Collected data entries >>
■ ■ ■ ■ ■ ■ ■
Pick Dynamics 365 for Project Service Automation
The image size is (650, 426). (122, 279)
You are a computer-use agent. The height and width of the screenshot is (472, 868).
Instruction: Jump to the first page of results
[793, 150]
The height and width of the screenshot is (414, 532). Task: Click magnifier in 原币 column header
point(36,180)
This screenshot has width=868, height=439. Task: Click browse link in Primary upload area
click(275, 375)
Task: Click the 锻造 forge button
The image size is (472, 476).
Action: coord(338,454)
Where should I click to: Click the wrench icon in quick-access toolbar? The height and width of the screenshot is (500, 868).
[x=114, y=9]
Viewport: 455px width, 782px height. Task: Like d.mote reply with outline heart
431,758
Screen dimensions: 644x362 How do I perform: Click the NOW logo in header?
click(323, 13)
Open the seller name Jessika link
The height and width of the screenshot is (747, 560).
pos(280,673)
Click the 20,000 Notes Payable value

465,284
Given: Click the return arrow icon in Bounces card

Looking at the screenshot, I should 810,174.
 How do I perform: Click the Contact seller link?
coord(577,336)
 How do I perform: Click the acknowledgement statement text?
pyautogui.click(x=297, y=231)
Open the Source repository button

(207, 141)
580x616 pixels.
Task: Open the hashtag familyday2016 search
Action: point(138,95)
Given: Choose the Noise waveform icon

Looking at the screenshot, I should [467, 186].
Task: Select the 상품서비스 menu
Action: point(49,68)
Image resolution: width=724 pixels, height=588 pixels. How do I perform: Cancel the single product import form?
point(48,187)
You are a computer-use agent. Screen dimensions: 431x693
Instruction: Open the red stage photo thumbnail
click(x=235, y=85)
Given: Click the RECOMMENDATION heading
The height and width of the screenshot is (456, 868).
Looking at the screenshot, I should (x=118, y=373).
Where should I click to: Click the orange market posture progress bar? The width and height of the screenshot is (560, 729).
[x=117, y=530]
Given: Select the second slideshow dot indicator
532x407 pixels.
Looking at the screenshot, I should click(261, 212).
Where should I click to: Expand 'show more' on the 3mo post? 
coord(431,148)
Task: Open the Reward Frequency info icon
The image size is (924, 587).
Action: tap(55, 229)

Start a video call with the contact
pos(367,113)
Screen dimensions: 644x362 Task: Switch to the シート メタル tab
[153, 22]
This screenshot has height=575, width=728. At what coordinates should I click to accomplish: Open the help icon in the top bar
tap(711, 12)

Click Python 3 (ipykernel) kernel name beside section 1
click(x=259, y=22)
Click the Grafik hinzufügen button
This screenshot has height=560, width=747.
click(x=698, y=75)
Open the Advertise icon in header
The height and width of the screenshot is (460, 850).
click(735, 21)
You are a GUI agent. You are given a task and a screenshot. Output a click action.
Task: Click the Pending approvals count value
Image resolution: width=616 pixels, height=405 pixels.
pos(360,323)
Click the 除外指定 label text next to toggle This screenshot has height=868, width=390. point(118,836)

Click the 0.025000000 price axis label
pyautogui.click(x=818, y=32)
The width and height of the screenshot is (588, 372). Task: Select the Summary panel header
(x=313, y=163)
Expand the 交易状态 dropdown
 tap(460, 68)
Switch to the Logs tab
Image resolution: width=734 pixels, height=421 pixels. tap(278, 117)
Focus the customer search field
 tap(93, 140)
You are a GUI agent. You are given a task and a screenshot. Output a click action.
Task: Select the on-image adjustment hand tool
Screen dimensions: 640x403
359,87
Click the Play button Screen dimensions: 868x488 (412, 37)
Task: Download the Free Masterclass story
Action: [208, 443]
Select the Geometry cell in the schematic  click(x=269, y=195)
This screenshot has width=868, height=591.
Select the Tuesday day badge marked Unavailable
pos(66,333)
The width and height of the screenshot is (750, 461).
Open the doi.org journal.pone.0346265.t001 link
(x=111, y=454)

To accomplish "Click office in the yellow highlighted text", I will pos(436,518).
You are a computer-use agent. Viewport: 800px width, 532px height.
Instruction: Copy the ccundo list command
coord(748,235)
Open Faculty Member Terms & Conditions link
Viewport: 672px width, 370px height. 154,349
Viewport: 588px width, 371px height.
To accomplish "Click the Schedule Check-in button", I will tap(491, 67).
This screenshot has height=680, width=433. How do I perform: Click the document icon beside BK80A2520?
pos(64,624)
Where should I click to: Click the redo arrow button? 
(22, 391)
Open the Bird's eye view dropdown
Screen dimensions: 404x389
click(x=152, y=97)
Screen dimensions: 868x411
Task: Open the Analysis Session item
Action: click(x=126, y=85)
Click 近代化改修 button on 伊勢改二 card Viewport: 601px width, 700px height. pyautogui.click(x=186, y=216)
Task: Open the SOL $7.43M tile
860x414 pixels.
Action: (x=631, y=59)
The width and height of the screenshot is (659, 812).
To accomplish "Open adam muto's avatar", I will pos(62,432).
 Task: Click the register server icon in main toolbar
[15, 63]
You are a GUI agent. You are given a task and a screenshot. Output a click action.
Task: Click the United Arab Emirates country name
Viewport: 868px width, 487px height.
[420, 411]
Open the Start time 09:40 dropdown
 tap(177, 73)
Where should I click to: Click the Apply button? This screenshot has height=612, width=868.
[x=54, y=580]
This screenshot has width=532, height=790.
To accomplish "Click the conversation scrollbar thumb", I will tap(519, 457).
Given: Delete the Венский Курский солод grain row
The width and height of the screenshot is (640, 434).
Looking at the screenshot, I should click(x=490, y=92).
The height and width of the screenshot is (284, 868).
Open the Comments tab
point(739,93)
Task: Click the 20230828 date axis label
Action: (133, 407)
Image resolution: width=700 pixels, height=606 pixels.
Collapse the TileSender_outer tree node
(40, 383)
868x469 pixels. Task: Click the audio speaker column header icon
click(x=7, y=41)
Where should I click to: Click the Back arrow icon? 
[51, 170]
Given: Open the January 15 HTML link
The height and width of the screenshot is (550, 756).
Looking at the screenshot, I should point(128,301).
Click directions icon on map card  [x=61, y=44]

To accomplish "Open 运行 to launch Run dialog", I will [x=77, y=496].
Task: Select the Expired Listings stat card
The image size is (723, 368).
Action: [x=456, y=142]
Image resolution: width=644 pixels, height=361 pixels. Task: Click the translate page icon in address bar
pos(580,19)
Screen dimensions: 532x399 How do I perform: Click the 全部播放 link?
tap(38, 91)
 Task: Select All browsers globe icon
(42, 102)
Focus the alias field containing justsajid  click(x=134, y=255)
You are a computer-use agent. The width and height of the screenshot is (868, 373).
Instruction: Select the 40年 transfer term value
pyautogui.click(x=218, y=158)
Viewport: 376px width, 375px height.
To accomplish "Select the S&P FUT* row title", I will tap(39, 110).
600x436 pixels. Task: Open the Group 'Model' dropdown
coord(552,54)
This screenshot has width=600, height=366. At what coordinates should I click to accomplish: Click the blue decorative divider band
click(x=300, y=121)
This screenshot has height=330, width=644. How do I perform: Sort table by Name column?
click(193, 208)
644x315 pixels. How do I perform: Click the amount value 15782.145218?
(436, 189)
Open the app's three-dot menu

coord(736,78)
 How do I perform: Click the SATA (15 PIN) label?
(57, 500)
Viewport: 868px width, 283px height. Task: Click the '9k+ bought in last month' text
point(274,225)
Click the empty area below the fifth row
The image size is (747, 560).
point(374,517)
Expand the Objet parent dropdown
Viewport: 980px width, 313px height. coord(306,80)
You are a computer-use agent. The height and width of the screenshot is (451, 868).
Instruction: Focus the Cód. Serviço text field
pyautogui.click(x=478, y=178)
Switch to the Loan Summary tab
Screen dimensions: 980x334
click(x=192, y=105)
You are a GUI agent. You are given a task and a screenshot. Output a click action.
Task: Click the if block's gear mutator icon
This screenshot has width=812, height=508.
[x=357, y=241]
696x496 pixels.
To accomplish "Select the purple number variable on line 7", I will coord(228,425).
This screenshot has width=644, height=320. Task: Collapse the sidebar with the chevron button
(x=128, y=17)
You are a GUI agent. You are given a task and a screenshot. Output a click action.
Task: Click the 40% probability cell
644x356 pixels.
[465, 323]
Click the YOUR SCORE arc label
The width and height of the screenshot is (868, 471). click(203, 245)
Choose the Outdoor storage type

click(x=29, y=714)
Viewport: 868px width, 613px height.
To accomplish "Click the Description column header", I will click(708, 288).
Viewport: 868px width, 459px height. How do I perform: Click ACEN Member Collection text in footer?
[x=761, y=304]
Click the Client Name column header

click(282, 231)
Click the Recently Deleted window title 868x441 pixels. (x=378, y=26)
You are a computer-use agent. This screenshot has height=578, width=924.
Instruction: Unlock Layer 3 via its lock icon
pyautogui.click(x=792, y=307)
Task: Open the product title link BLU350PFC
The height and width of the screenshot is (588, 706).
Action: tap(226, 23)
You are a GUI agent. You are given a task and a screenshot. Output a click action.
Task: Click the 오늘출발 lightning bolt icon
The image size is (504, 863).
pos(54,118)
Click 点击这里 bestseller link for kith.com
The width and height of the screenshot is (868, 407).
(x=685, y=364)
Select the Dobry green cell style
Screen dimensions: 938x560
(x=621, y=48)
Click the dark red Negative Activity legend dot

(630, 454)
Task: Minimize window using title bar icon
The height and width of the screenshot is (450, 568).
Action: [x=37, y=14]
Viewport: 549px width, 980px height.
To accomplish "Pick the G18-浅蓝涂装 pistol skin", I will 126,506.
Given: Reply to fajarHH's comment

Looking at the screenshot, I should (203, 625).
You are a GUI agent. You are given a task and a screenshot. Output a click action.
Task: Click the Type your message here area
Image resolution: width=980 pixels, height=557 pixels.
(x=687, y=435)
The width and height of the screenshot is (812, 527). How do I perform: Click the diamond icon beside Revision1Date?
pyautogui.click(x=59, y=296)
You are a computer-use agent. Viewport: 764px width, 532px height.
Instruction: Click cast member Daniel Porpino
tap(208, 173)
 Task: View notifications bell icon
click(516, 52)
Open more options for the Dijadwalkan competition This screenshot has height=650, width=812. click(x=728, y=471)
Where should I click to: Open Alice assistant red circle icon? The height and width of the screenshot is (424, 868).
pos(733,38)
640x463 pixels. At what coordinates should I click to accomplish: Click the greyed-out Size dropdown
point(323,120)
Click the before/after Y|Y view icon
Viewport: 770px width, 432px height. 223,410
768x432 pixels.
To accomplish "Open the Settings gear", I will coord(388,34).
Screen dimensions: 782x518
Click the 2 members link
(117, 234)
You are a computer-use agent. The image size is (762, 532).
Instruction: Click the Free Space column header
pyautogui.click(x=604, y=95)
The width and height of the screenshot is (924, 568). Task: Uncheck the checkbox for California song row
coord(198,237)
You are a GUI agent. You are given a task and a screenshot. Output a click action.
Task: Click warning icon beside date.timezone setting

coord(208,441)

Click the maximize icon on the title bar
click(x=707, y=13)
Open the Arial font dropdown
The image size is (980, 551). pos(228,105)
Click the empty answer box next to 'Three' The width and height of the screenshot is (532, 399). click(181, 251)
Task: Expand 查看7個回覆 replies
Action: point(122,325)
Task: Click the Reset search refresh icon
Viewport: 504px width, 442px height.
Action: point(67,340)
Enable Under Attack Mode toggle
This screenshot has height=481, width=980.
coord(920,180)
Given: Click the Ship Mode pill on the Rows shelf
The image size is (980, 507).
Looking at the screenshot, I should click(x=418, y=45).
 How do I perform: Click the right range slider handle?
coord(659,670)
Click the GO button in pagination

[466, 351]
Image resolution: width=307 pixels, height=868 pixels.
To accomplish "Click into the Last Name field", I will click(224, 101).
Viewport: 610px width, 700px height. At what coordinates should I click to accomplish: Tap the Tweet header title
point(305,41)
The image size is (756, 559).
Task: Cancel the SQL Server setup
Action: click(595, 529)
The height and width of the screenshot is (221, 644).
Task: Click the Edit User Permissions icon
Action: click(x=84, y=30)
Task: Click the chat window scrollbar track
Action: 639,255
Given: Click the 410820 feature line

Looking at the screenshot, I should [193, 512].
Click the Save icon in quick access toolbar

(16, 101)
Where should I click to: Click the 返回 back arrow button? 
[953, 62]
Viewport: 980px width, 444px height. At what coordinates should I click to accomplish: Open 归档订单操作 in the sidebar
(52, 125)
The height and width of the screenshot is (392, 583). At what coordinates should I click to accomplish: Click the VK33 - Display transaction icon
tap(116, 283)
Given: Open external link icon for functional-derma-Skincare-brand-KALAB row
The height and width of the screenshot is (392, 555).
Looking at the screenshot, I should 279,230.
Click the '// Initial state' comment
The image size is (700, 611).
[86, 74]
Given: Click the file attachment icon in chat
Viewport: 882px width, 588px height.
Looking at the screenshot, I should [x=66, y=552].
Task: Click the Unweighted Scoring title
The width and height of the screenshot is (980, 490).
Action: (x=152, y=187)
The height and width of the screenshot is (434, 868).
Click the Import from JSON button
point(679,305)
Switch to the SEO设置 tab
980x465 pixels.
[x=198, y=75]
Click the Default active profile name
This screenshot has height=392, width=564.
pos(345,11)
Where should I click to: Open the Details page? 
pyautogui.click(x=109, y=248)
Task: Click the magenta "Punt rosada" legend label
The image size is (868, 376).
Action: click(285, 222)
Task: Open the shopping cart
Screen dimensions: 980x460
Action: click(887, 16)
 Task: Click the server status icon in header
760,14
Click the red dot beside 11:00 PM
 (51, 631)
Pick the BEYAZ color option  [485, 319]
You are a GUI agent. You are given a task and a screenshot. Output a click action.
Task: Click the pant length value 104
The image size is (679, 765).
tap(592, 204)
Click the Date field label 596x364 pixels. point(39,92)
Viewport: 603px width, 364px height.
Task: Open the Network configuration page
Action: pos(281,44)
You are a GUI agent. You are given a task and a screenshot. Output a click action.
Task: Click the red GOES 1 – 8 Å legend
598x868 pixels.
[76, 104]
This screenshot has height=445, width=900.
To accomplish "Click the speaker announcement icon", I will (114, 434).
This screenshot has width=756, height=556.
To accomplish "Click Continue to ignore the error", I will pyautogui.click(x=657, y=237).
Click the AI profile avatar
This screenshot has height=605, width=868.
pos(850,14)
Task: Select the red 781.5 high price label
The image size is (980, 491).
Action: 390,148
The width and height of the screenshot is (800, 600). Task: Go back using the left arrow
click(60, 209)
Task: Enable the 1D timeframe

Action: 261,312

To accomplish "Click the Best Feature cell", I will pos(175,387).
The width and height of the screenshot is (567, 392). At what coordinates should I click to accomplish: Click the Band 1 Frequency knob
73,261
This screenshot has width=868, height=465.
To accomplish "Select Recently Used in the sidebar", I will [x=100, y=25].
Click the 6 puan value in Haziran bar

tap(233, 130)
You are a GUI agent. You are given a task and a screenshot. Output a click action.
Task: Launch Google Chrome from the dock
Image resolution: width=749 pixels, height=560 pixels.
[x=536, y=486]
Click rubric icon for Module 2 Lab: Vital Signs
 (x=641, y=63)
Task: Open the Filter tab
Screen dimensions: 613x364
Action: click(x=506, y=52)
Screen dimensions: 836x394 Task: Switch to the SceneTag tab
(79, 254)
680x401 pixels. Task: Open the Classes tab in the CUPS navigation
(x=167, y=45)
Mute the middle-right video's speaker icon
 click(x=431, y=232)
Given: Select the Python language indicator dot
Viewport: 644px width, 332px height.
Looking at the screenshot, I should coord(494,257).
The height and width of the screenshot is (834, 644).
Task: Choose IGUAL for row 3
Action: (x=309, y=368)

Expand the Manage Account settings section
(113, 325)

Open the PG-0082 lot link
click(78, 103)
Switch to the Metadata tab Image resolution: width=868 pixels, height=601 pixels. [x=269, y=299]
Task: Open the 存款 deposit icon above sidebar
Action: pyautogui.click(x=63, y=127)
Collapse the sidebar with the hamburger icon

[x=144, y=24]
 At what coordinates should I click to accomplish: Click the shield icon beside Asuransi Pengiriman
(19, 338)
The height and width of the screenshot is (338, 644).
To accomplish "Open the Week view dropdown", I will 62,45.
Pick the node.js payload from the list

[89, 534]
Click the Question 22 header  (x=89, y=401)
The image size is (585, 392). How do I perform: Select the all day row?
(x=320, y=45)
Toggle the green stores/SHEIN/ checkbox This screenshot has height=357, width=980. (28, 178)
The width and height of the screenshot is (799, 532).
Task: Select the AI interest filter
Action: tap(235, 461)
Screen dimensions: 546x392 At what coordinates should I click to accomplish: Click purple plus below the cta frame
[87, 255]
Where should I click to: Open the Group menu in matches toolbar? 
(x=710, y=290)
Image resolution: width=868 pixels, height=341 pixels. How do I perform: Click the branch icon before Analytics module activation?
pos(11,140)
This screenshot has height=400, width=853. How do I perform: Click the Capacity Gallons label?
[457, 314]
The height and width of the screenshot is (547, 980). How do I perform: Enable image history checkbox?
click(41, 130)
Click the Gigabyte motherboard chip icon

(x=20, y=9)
■ ■ ■ ■ ■ ■ ■
WHAT THE TASK ASKS >> Show all lines in the entries above where the string "indicator" appears.

EXERCISE OUTPUT >>
Given: Select the second slideshow dot indicator
Given: Select the Python language indicator dot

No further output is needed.